Items listed in a dataset:
+++

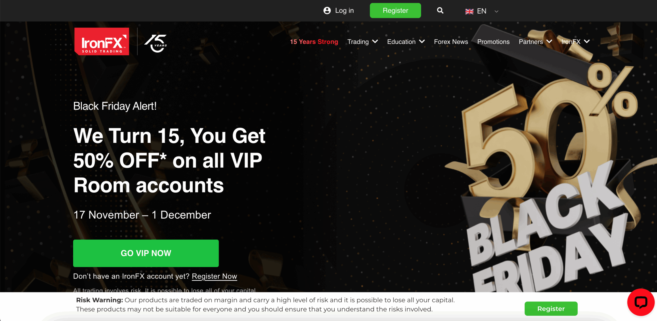Click the user account icon beside Log in
Viewport: 657px width, 321px height.
coord(327,11)
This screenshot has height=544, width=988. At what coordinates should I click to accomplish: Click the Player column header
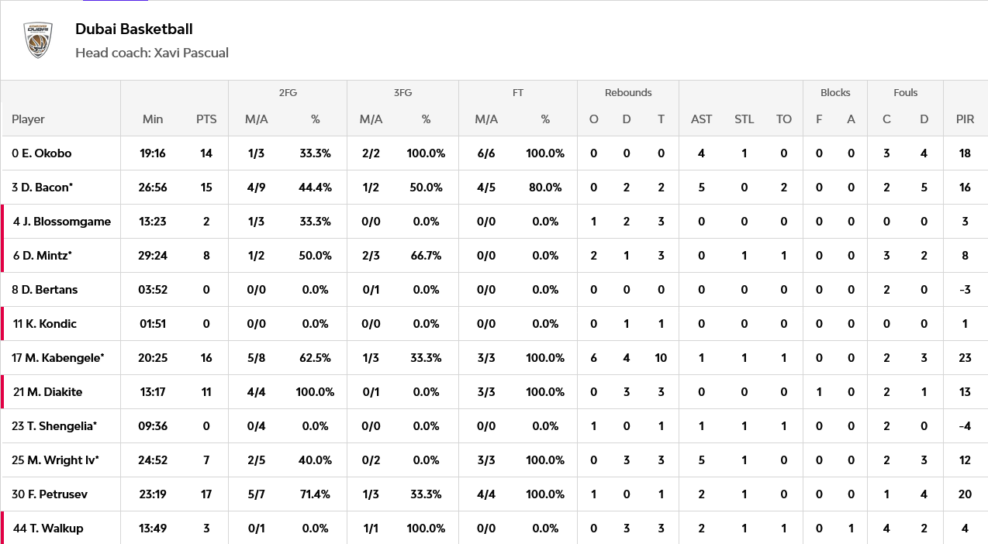pyautogui.click(x=29, y=119)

+++

- _DO THIS_:
Present the rows above as a numbered list, omitting any blank lines. Leave the pictures out of your answer.

- _EXERCISE OUTPUT_:
1. Click the user account icon beside Log in
2. Viewport: 657px width, 321px height.
3. coord(327,11)
4. This screenshot has height=544, width=988. At what coordinates should I click to accomplish: Click the Player column header
5. pyautogui.click(x=29, y=119)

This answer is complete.